## Work to be completed
The answer must consist of every line in the records below that contains the string "agent".

## Material for this task
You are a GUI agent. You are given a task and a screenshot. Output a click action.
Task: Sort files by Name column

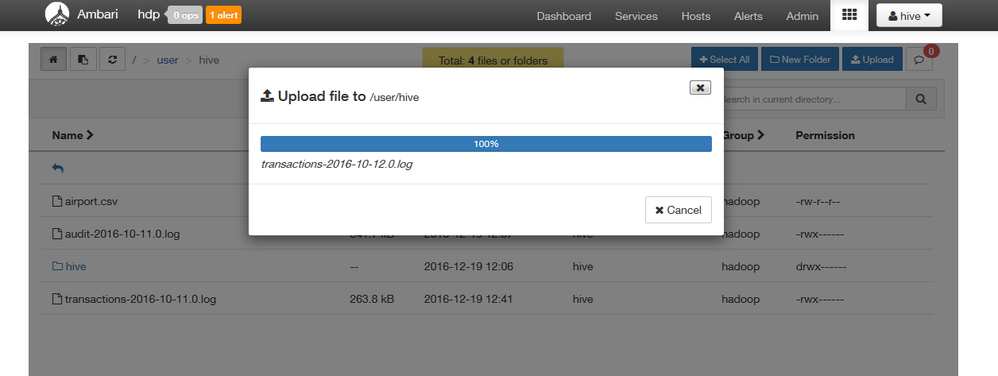[73, 135]
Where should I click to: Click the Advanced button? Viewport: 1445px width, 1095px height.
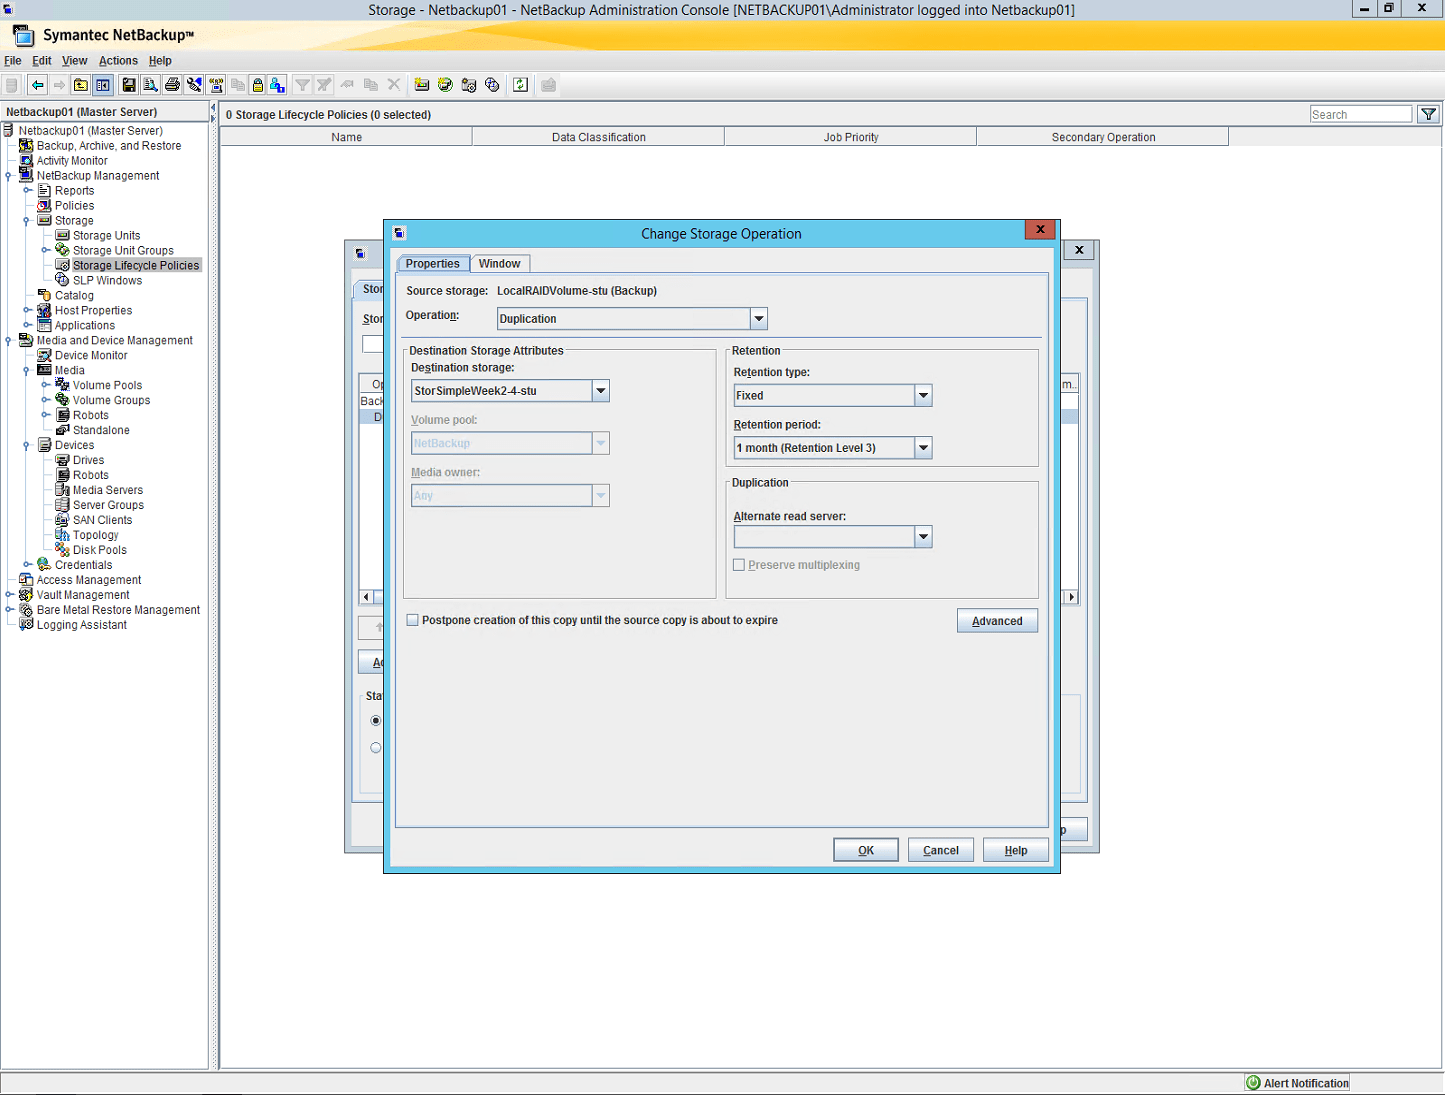tap(997, 620)
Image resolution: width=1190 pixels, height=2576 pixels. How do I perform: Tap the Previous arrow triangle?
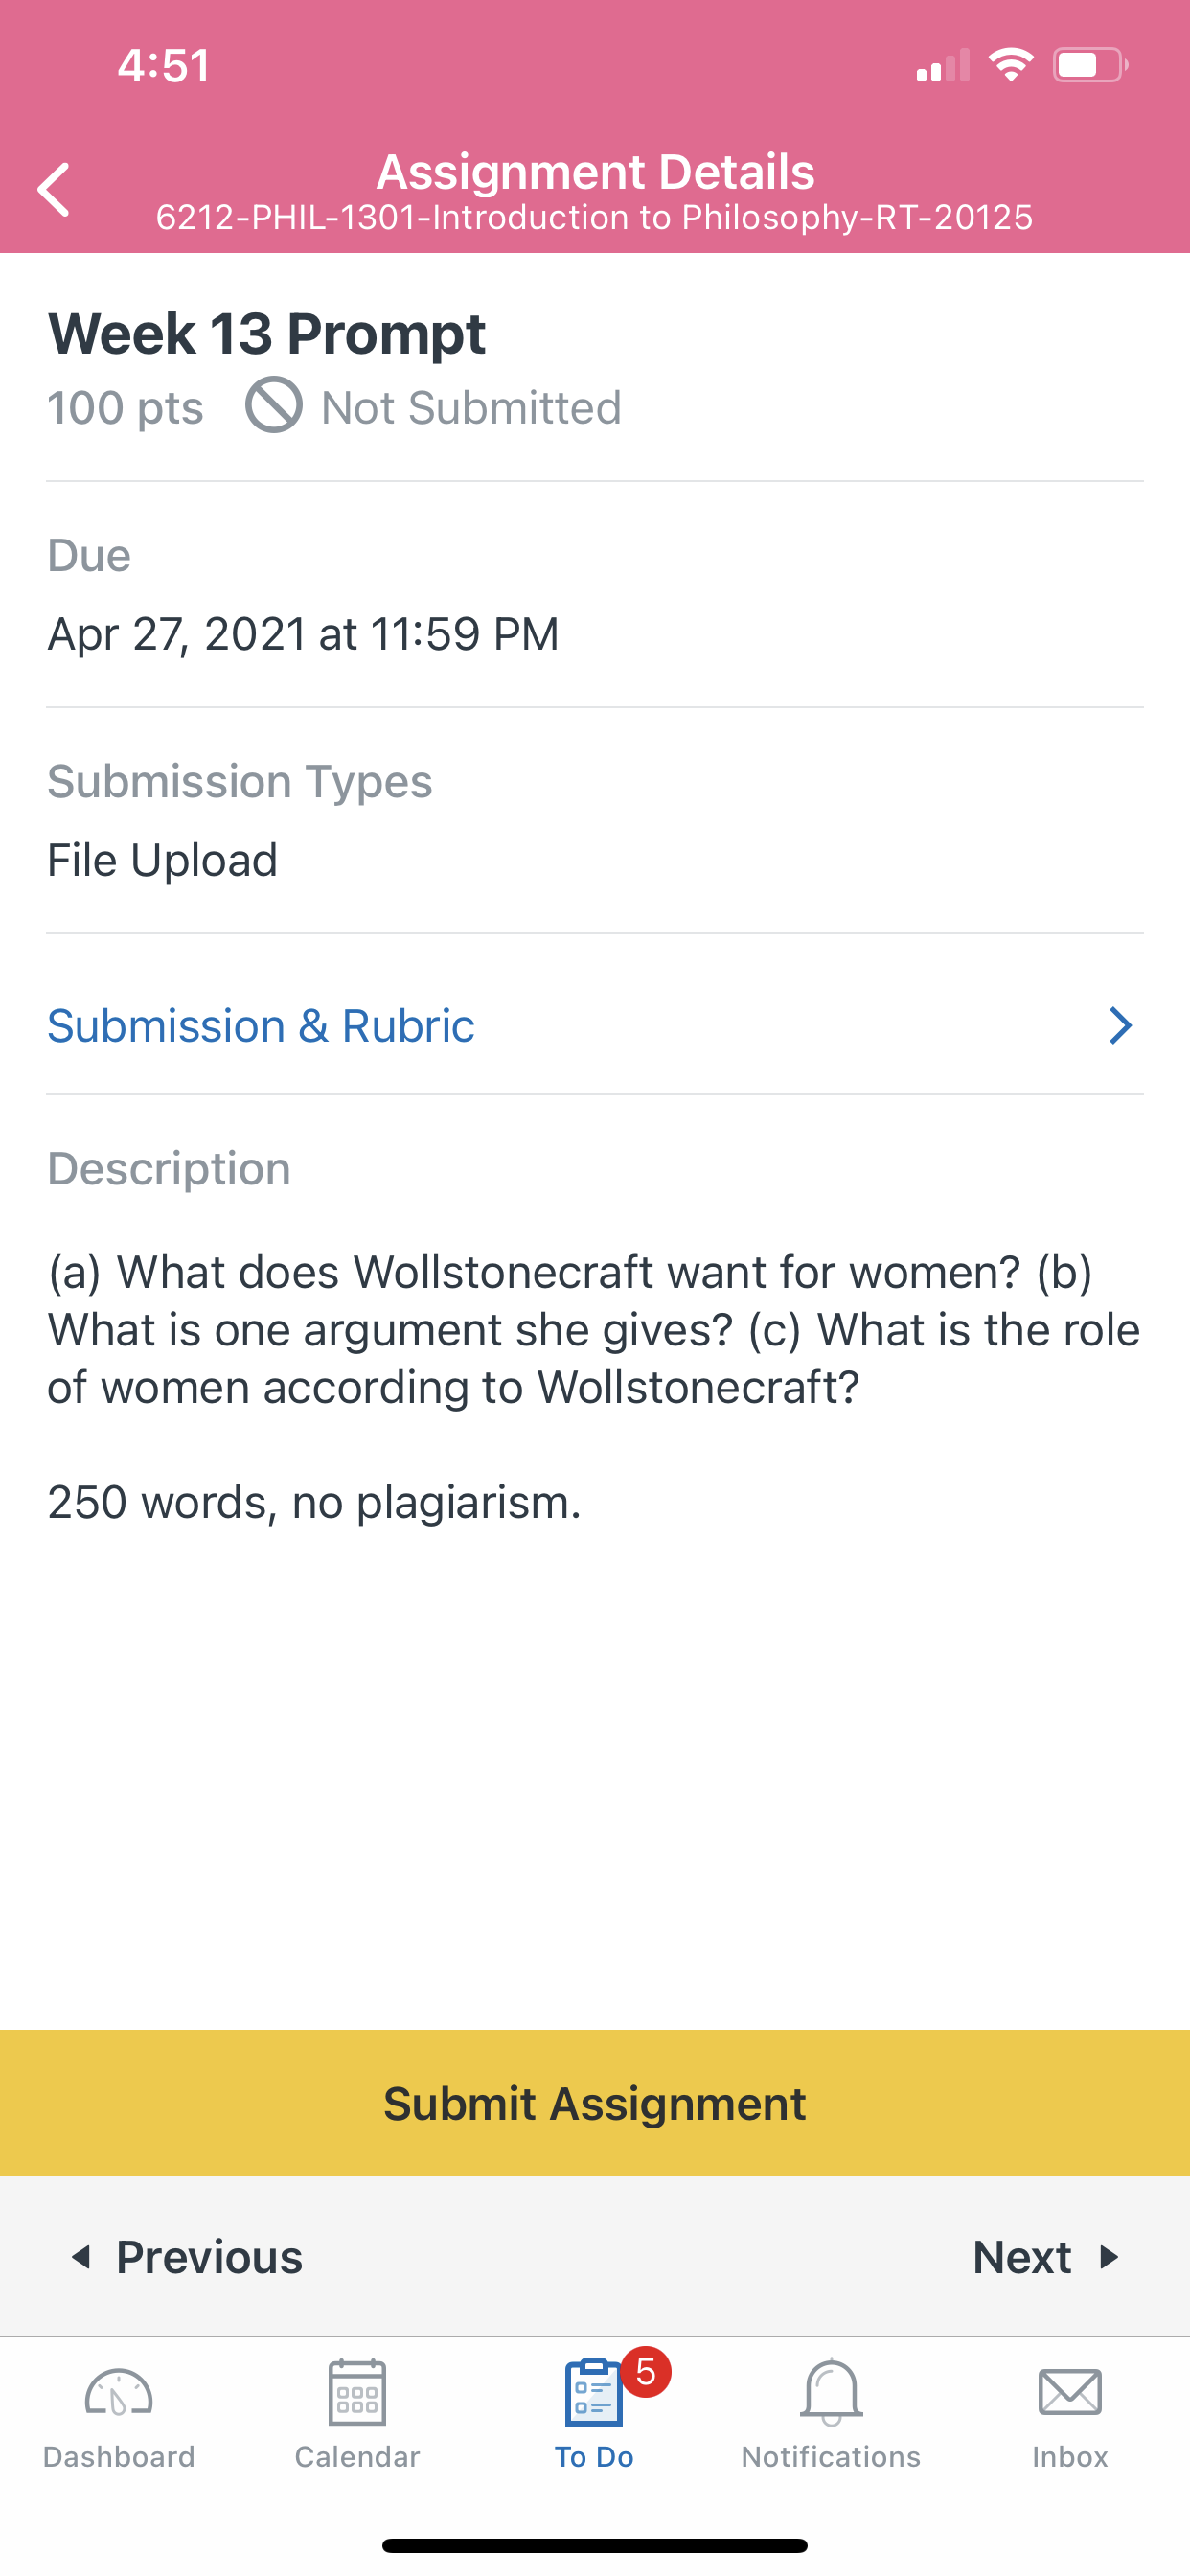point(81,2257)
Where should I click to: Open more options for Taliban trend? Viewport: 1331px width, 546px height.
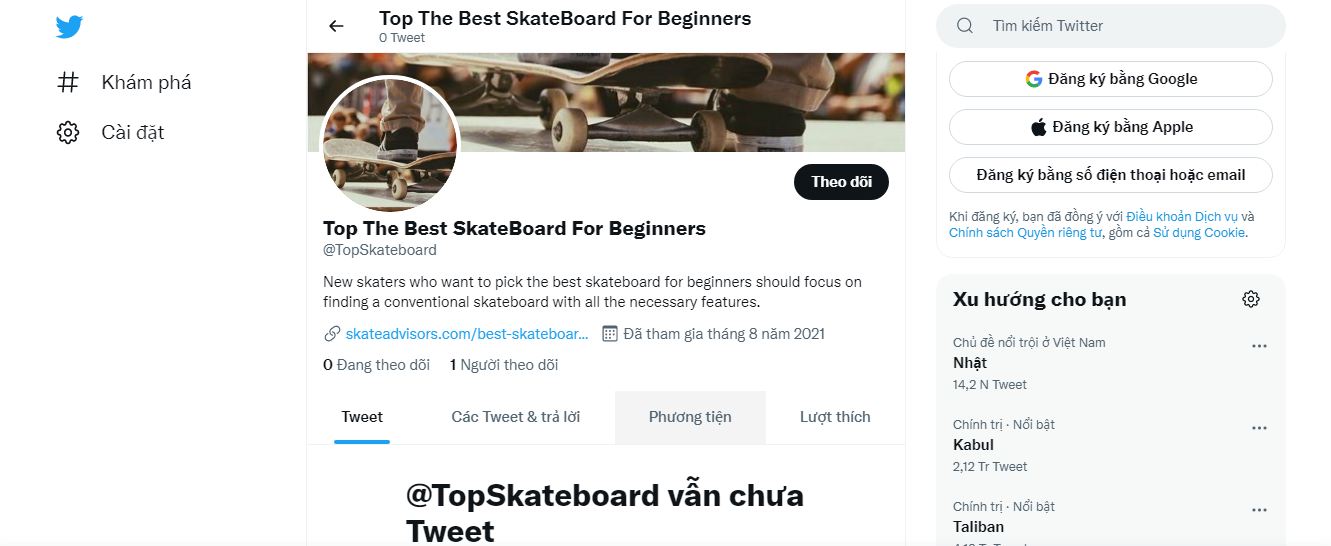[x=1259, y=510]
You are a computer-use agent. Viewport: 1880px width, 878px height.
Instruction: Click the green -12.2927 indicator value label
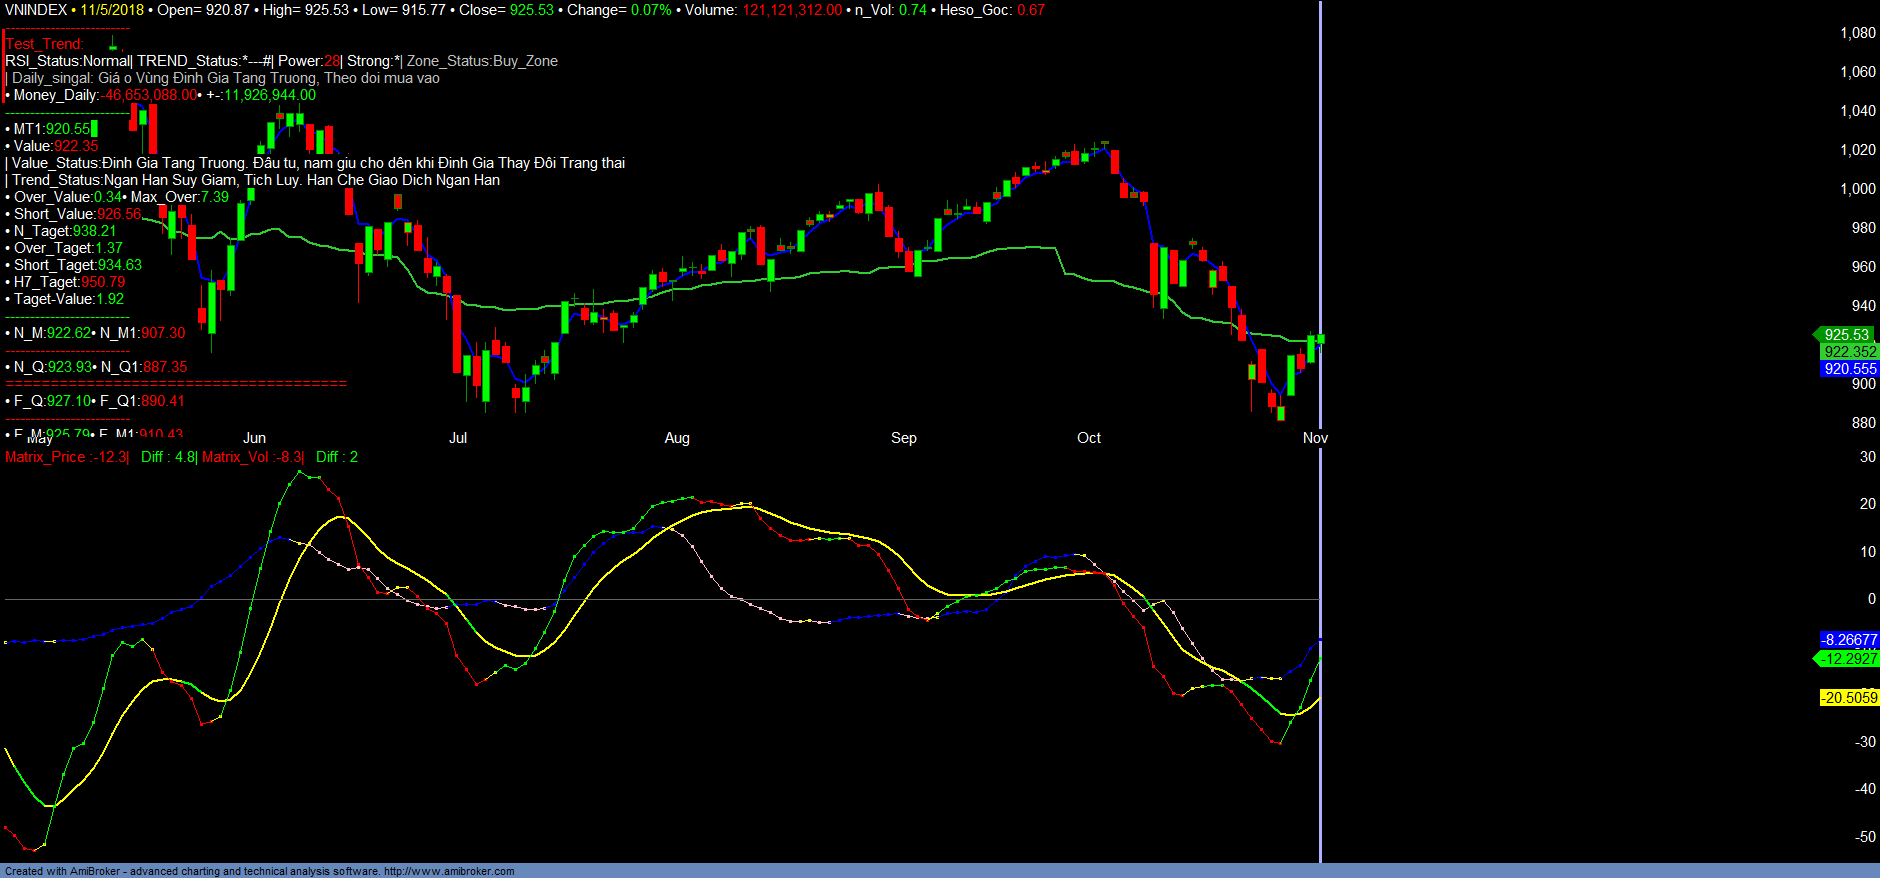pyautogui.click(x=1847, y=659)
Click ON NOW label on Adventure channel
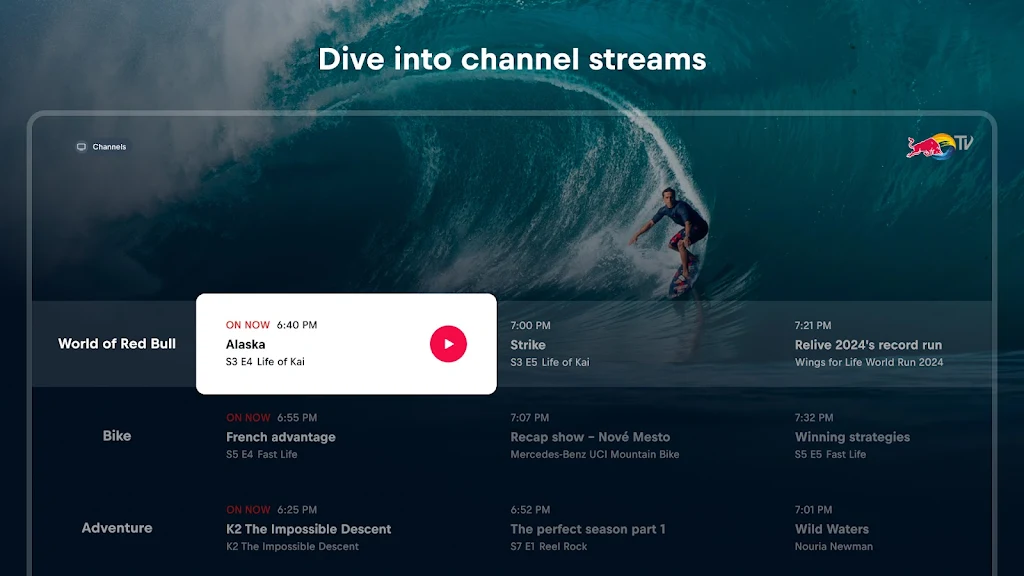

## Result of this exercise
You are a GUI agent. You are given a task and a screenshot. Output a click action.
You are a computer-use agent. Viewport: 1880px width, 878px height.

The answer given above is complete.